Smiles processing #135

cjmcgill · 2021-02-04T15:05:48Z

This PR consolidates the logic checks and changes to args.smiles_columns in one function and applies it during argument processing. These checks and changes are now held within an expanded preprocess_smiles_columns in chemprop.data.utils. The redundant checks and changes have been removed from other code locations.

For normal function of chemprop, preprocess_smiles_columns will be run during argument processing before args.smiles_columns is referenced anywhere in the code. This simplifies references to args.smiles_columns by enforcing that it contains a list of strings corresponding to the header of the data file from early on.

The changes to smiles_columns consolidated into the preprocess_smiles_columns function, with the previous locations for the changes in parentheses:

If None, make it a list of None (CommonArgs,SklearnPredictArgs)
Error if the number of smiles columns is different than the number of molecules (CommonArgs,SklearnPredictArgs)
If not a list, make it a list (preprocess_smiles_columns as constructed previously)
If None, make the smiles_columns the first n columns in the data file for n number of molecules (save_smiles_splits,get_task_names,get_smiles,get_data,make_predictions)
Error if the smiles_columns do not appear in the header of the data file (not previously checked)

Some of the utils functions are optional for the smiles_columns arguments with None as the default value: get_smiles, get_task_names, get_data, and save_smiles_splits. In these cases preprocess_smiles_columns will be used following a logic check to see if the value type is list, which will catch the default value None as well as direct references from scripts that are supplying a single string value instead of a list. Applying preprocess_smiles_columns here is less preferred but necessary to preserve flexible use of the functions for scripting. However, if this flexibility is not important, I would prefer to go back and make a list entry of smiles_columns required for these functions and remove the check.

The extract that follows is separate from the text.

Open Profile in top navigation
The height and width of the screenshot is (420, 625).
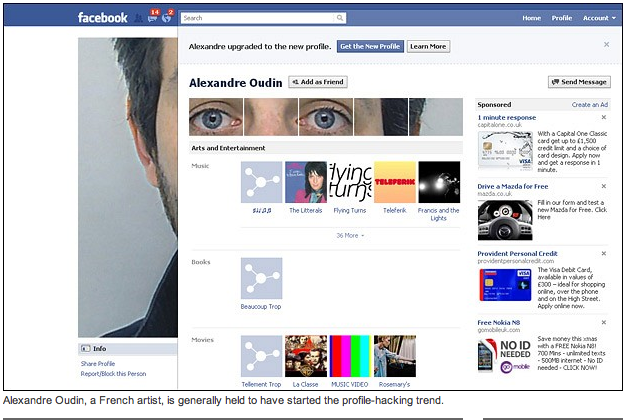[x=561, y=18]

One issue with this implementation is a circular import that happens when using the from module import x form of imports as is the style in chemprop. The preprocess_smiles_columns function is in chemprop.data.utils and must be imported into chemprop.args. However, chemprop.data.utils imports argument classes from chemprop.args for several of its functions, causing a circular import. I resolved this by using import chemprop.data.utils in chemprop.args and then referencing the function as chemprop.data.utils.preprocess_smiles_columns. This looks inelegant, but does resolve the circularity. I'm open to other ways of resolving it, but am not sure which is stylistically best (performing from chemprop.data import preprocess_smiles columns within functions or doing a broad import chemprop.args in the utils file instead are possible alternatives).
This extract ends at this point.